No one else was in the hospital cafeteria but the three of us.
“Do it,” I said. “I’m fucking dead already.”
“I’d definitely beg to differ, if you don’t mind.” Glaring at me, Charlie’s posture became rigid.
“Couldn’t you have at least waited until I buried her?”
He continued to stare at me. Like a goddamn statue he didn’t present one iota of emotion. “You think this is revenge?”
“Isn’t it?”
“You are the reason she’s dead, are you not?” he asked. “You are the reason I lost one of my best agents, are you not?”
He never received an answer. I was so fraught over Nikki, I forgot about Pete and Dom. There was no comparison. The loss I felt over Nikki trumped all.
Charlie slid a folded-up piece of paper across the table toward me. “I was given this. It is addressed to you.”
I fingered the paper, running my thumb across the word “Ethan” written in Nikki’s handwriting.
“I’m not going to kill you, because what’s contained in that letter might very well do the job for me. Your debt to me is repaid. Your connections are mine, and anything Victor willed to you is mine. I no longer think you are fit to fill father’s shoes.”
“I’ll take that as a compliment.” I kept touching the letter, wondering what was in it. I was so stuck on the letter, I let what Charlie said slip by me. “Father?”
“Even in his last breath, he didn’t tell you? Victor Meíja was your real father.”
Dropping my chin, I rubbed my face.
“Ethan?”
I glanced up at him. “Take everything. I don’t give a shit, but the things that belong to Nikki, belong to our daughter.”
“That’s fair.”
“You never answered me before,” I said. “Was she your daughter?”
“Had she been, you would never have been able to lay a wandering eye in her direction. Had she been, you and I wouldn’t have a conversation. Pete…would’ve killed you before you had a chance to kill him. Had she not written the letter, and I didn’t know the things I know, you would most certainly be dead.”
“Things like what?”
“It was an oversight,” he said quickly and manically adjusted his glasses. “Dom’s loyalty always laid with the wrong man—Victor. He assisted Victor in orchestrating numerous misadventures.”
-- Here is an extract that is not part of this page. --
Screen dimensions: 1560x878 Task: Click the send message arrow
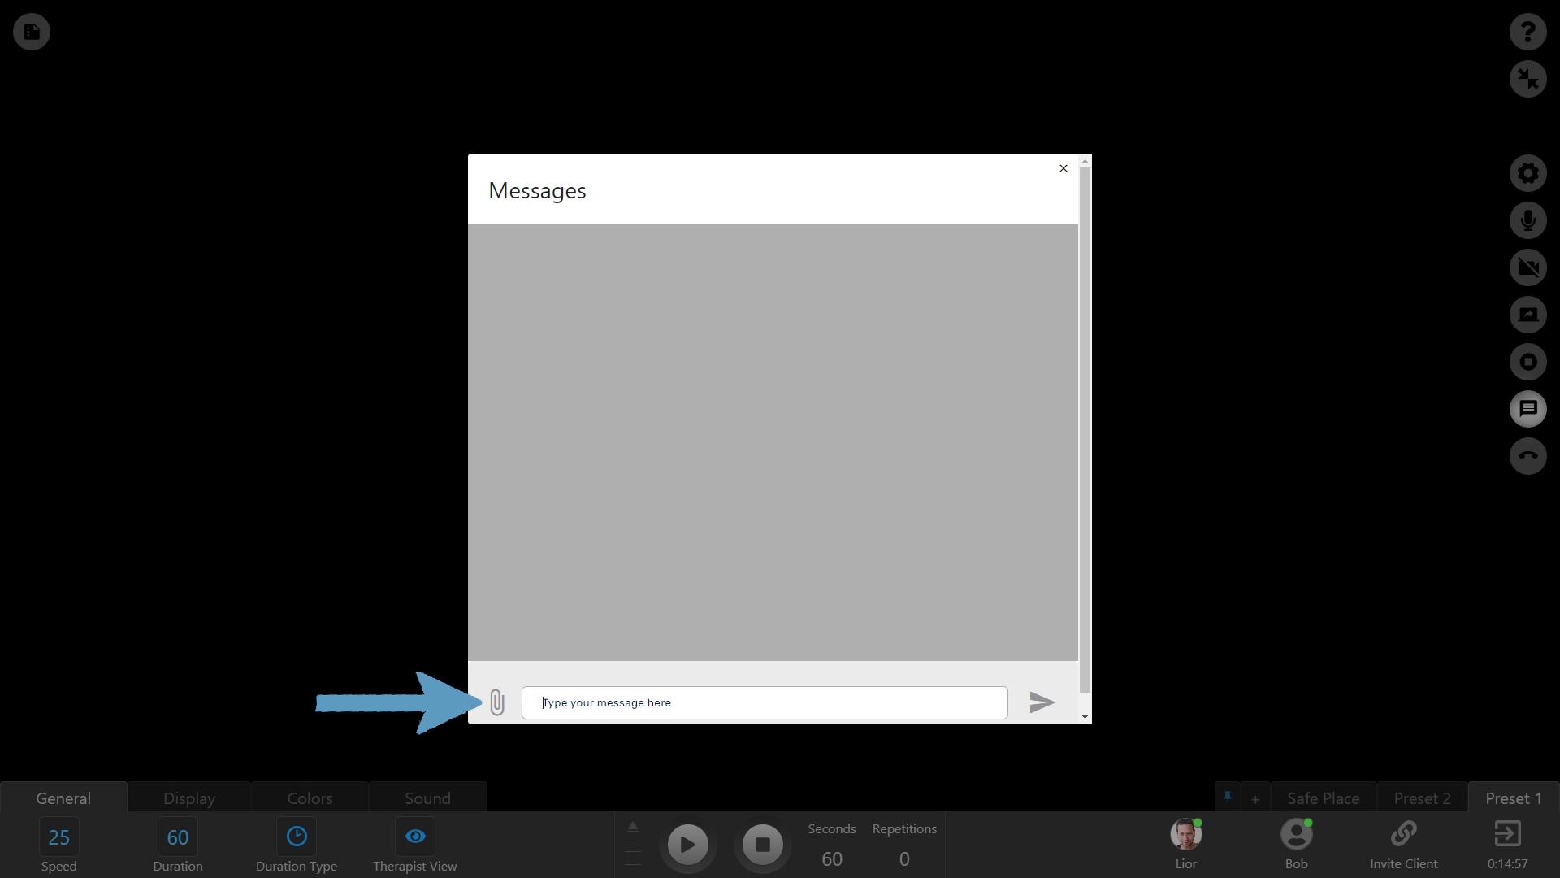[1042, 702]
“He…betrayed me?” I had a suspicion, but I didn’t know to what extent he’d fucked me over. I wasn’t sure why I’d asked when I didn’t truly care anymore. I only had one person on my mind, and it wasn’t Dom.
“He betrayed us both,” he replied.
“And the reason you failed to protect Nikki?”
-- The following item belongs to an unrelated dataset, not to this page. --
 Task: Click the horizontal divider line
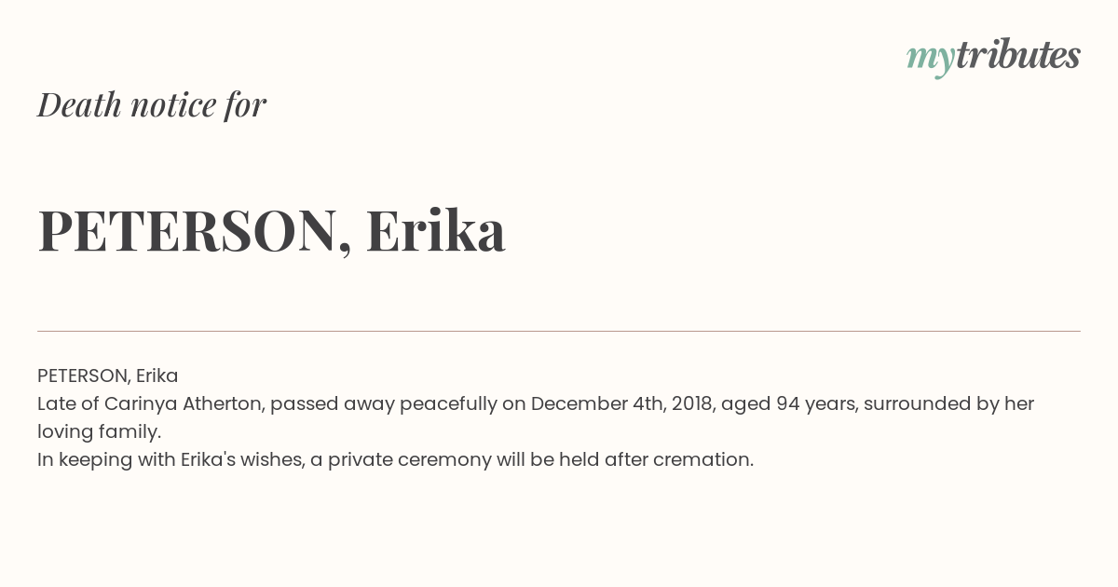(x=559, y=331)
“She purposely slipped our protection with a dopplegänger. She lied to me—us. She prepared for this. She had her mother’s belongings donated, some personal effects were placed in storage. The house is gutted, save for one room. Her mother’s room. When you have a chance, take a look. If the letter doesn’t clue you into her plan, what’s inside, that room will. Have a blessed life, Dr. Brenton.” He buttoned his sports coat as he stood. “I hope to never see you, nor have business dealings with you again. Keep yourself out of trouble, else, I won’t have leverage to protect you, and your daughter will wind up in my care.” With a nod, he left.
Hal patted my shoulder. “He knows Pete’s death was a necessity. Despite what he says, we need you. The connections you made in Colombia for Vic are valuable. If you ever change your mind and decide you want to take over for Vic, that is your way in.” He started to walk away and paused. “I’m sorry for your losses.”